Scientists call for ban on danger chemical
Experts back Independent campaign to outlaw bisphenol-A in baby products
Thursday 08 April 2010
A coalition of some of the world's leading scientists today calls on Britain to ban a widely used chemical linked to breast cancer, heart disease, obesity and hyperactivity.
In a letter published in The Independent, the scientists from the US, Britain and Italy say the Government should ban bisphenol-A (BPA) in any plastic used for baby bottles or baby food containers following a growing body of evidence suggesting it is dangerous.
Their call coincides with the publication of four new scientific studies which have contributed yet more evidence towards the potentially harmful effects of BPA. Last week Denmark became the first European country to ban BPA in food containers for children under the age of three. Canada and three US states have also brought in bans and the French are considering following suit.
In contrast Britain's Food Standards Agency and the European Food Safety Authority have resisted calls for a ban citing the minority of studies – some of which have been paid for by the plastics industry – which find it is safe.
But the scientists, who are leading toxicologists and cancer specialists studying the effects of BPA, say Britain is failing to protect the public's health and should make sure manufacturers use alternative plastics.
"To protect vulnerable populations, we believe it would be both prudent and precautionary in public health terms if products containing BPA used for baby and children's food and liquid packaging in the UK were withdrawn," they write. "BPA should be replaced by less hazardous substances."
BPA is widely used in the plastics industry to strengthen food containers. But it has been classified as an "endocrine disruptor" and is thought to interfere with the body's delicate hormone system. Last week The Independent exposed how leading high-street retailers, including Boots and Mothercare, were still selling baby bottles containing BPA even though most mainstream manufacturers have abandoned their BPA lines. Boots has agreed to phase out BPA bottles "in a couple of weeks" and Mothercare will stop selling the products by the end of autumn.
After years of insisting BPA posed no risk to health, America's Food and Drugs Administration (FDA) is now advising that "reasonable steps" should be taken to minimise exposure.
The four new studies lend weight to research suggesting BPA is harmful in much lower doses than previously thought. The first is a paper from the University of Michigan which found how endocrine disruptors, including BPA, have a harmful impact on men's health, specifically in reproduction, development and metabolism.

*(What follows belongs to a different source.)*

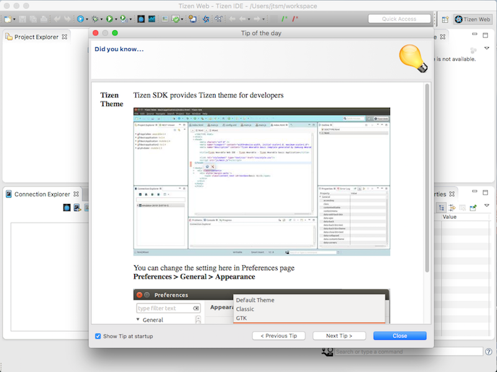Click the Debug bug toolbar icon
Image resolution: width=497 pixels, height=372 pixels.
tap(95, 19)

Research using mice at the Italian Endometriosis Foundation in Rome linked BPA to endometriosis, a chronic gynaecological disease. The third study, from Tufts University in Boston, was critical of two previous studies that had suggested human BPA exposure was negligible.

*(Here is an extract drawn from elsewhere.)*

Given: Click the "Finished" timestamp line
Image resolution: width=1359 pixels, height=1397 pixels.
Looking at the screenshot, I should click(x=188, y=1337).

A fourth study, to be published by the University of Auckland in New Zealand later this month, has discovered that even very low doses of BPA can pass across the human placenta, damaging children in the womb.
"These new studies are significant because they all indicate and confirm the growing body of evidence that suggests BPA is harmful even in minute doses," said Professor Andrew Watterson, a signatory to the letter, who works at the Occupational and Environmental Health Research Group at the University of Stirling. "The vast majority of scientific studies in the past year or so have confirmed our concerns about BPA which is why we are in favour of a precautionary and preventative approach to its use. Until we know more about the harm it could be doing we should stop using it."

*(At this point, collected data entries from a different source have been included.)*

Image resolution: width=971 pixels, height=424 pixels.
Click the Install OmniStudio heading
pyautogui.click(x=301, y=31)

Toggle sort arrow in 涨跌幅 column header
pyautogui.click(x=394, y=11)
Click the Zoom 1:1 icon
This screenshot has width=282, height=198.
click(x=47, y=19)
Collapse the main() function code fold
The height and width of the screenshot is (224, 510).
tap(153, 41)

Professor Ana Soto, one of the world's leading authorities on endocrine disruptors, who works at Tufts University's School of Medicine, said European health bodies should follow Denmark's lead. "There are now hundreds of papers that have been published looking at the harmful effects of bisphenol-A and the majority have concluded that it is a chemical with serious concerns," she said.
Last night Andrew Wadge, chief scientist at the Food Standards Agency, explained why it was opposed to a temporary ban. "We will always base our advice to consumers on the best available scientific evidence," he said. "Independent scientific experts advise that current levels of exposure to BPA are not harmful. The European Food Safety Authority review concluded that low-dose effects of BPA in rodents have not been demonstrated in a robust and reproducible way, and so cannot be used as pivotal studies for risk assessment. EFSA is currently reviewing more recent research in this area and the UK is actively involved in this. We keep our advice to consumers under constant review."